◆ SUPPLIED RECORDS ◆
- - -
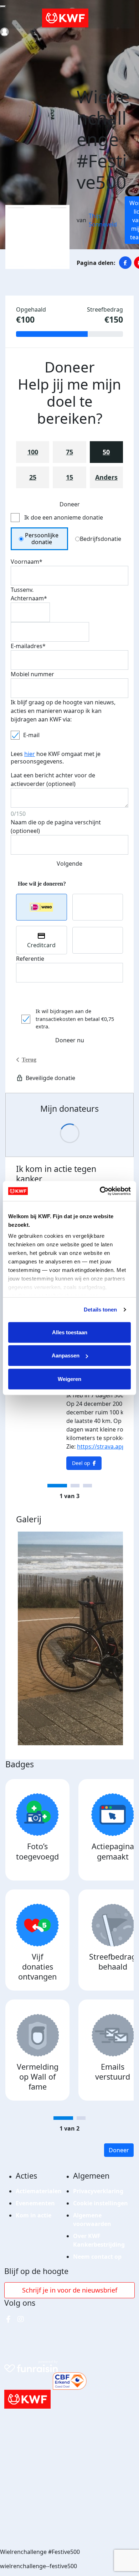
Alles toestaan (69, 1332)
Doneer (119, 2150)
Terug (29, 1060)
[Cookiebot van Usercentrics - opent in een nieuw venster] (100, 1191)
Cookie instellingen (100, 2203)
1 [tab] (57, 1485)
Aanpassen (65, 1355)
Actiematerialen (39, 2191)
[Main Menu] (3, 6)
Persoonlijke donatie (41, 538)
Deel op (81, 1463)
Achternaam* (29, 598)
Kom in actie (33, 2215)
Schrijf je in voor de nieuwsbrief (69, 2290)
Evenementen (35, 2203)
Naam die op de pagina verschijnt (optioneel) (56, 826)
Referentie (30, 959)
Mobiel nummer (32, 674)
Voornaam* (26, 561)
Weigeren (69, 1379)
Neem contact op (97, 2256)
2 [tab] (75, 1485)
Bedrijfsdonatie (100, 539)
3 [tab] (87, 1485)
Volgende (69, 863)
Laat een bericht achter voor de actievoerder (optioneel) (53, 779)
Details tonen (100, 1310)
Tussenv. (22, 590)
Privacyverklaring (98, 2191)
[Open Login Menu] (4, 31)
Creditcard (41, 945)
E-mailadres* (28, 646)
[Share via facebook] (125, 262)
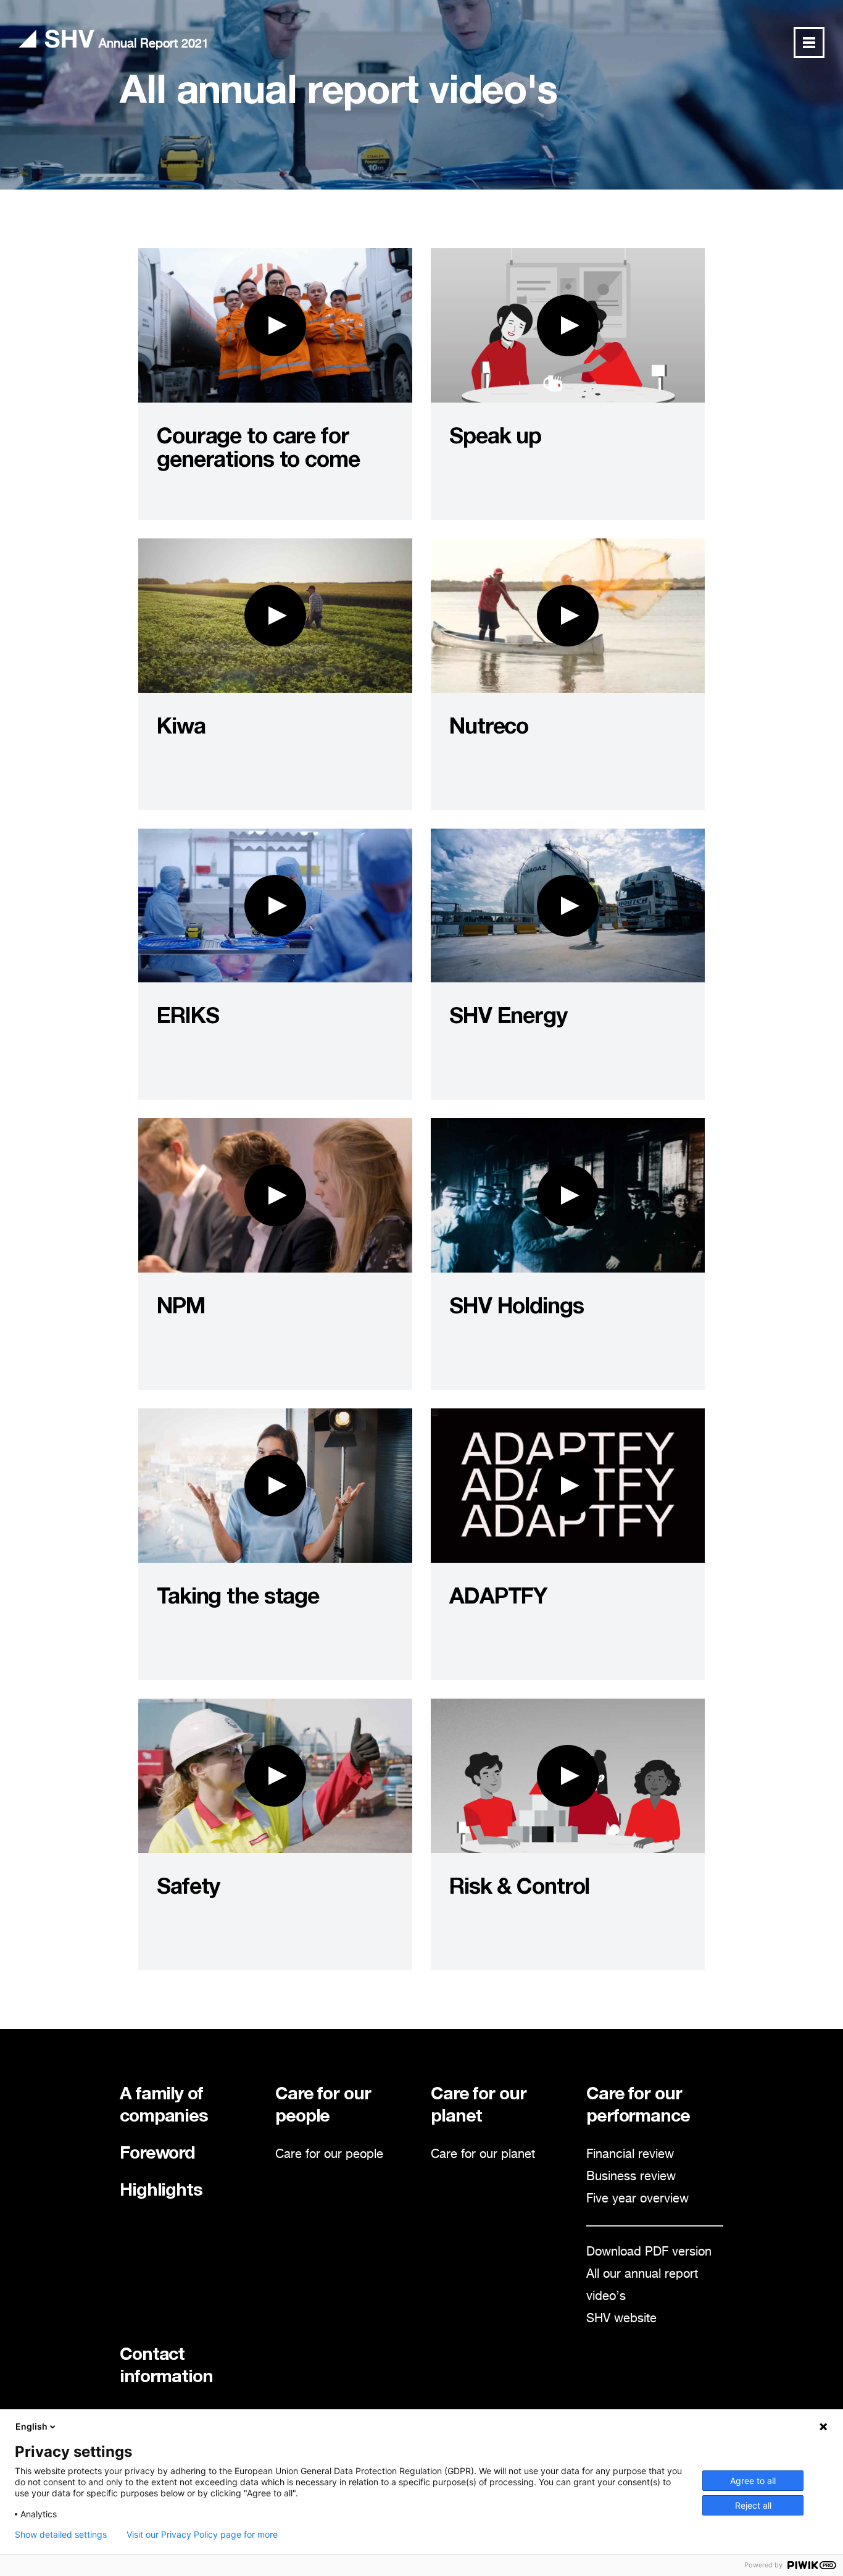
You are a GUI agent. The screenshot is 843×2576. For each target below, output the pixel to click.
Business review (631, 2176)
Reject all (753, 2505)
- - -
I need every line from the material that contains the word "optioneel".

◆ ANSWER FOR THIS EXERCISE ◆
Naam die op de pagina verschijnt (optioneel) (56, 826)
Laat een bericht achter voor de actievoerder (optioneel) (53, 779)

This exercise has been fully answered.